- **What is needed**: Check each line of the material for the string "Given", and copy the lines that have it.

- **Source data**:
________________

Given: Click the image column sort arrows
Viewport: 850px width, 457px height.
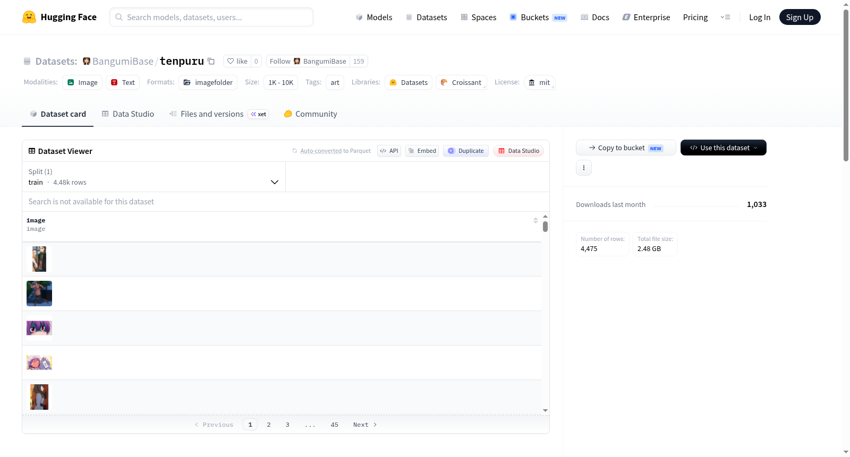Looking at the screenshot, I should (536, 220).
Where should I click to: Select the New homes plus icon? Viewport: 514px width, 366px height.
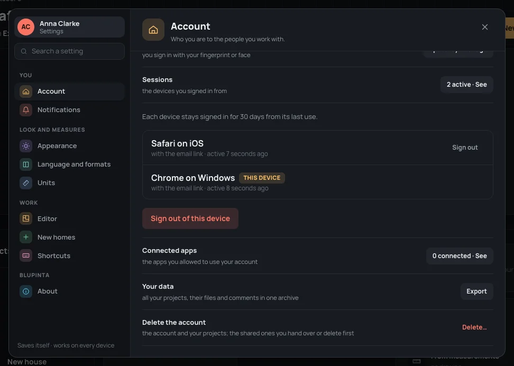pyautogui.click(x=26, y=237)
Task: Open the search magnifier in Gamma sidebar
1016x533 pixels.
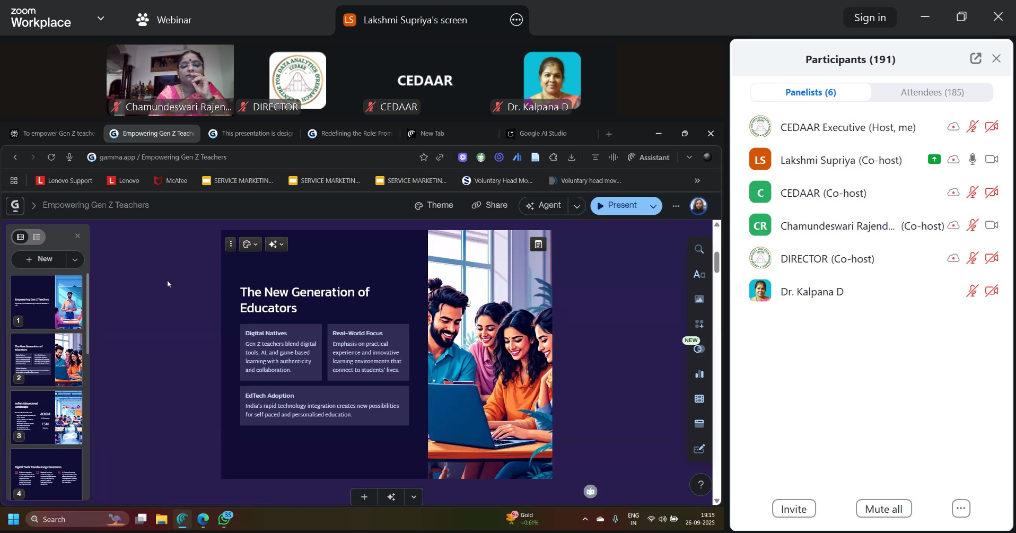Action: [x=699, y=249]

________________

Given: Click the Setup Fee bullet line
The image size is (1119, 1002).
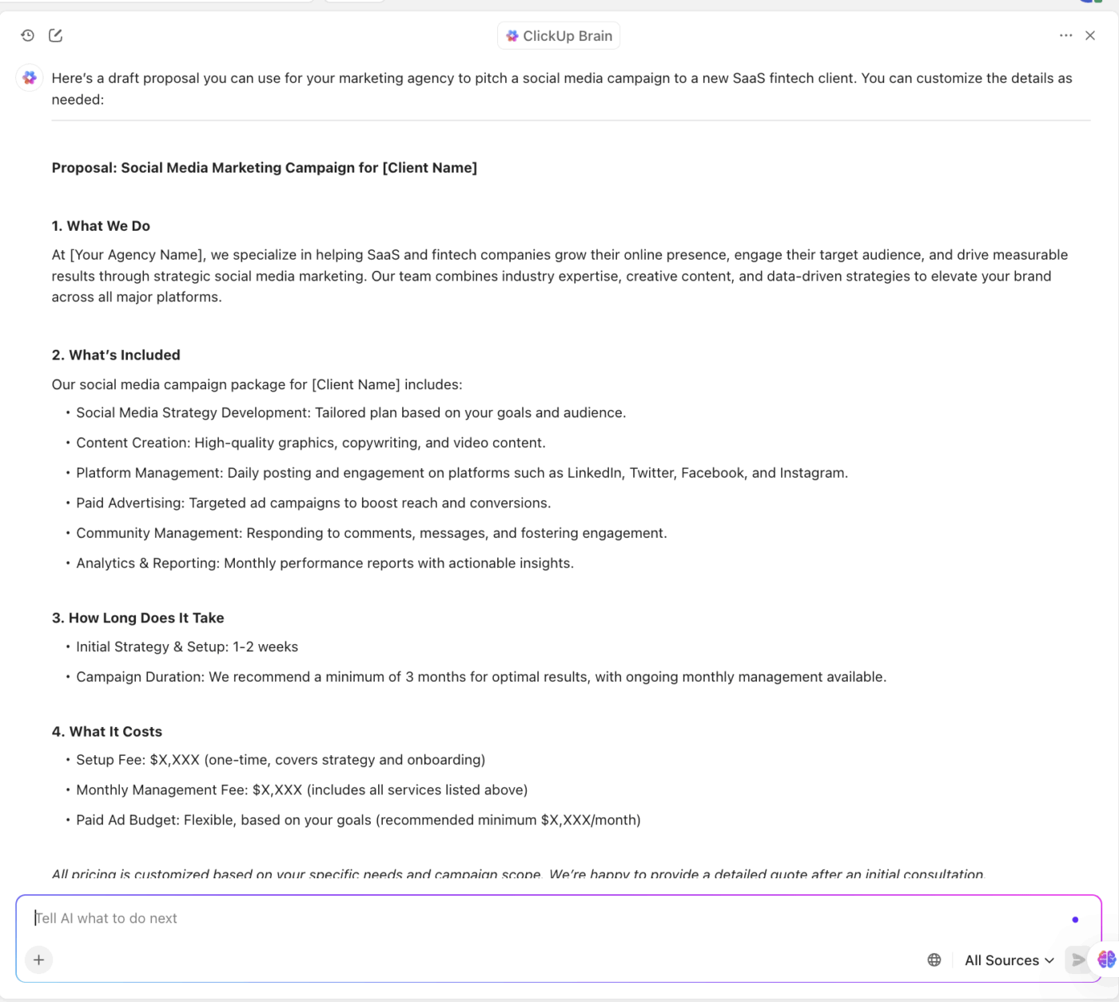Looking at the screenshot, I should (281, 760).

________________

- **Exercise result**:
Given: Click the image column sort arrows
Given: Click the Setup Fee bullet line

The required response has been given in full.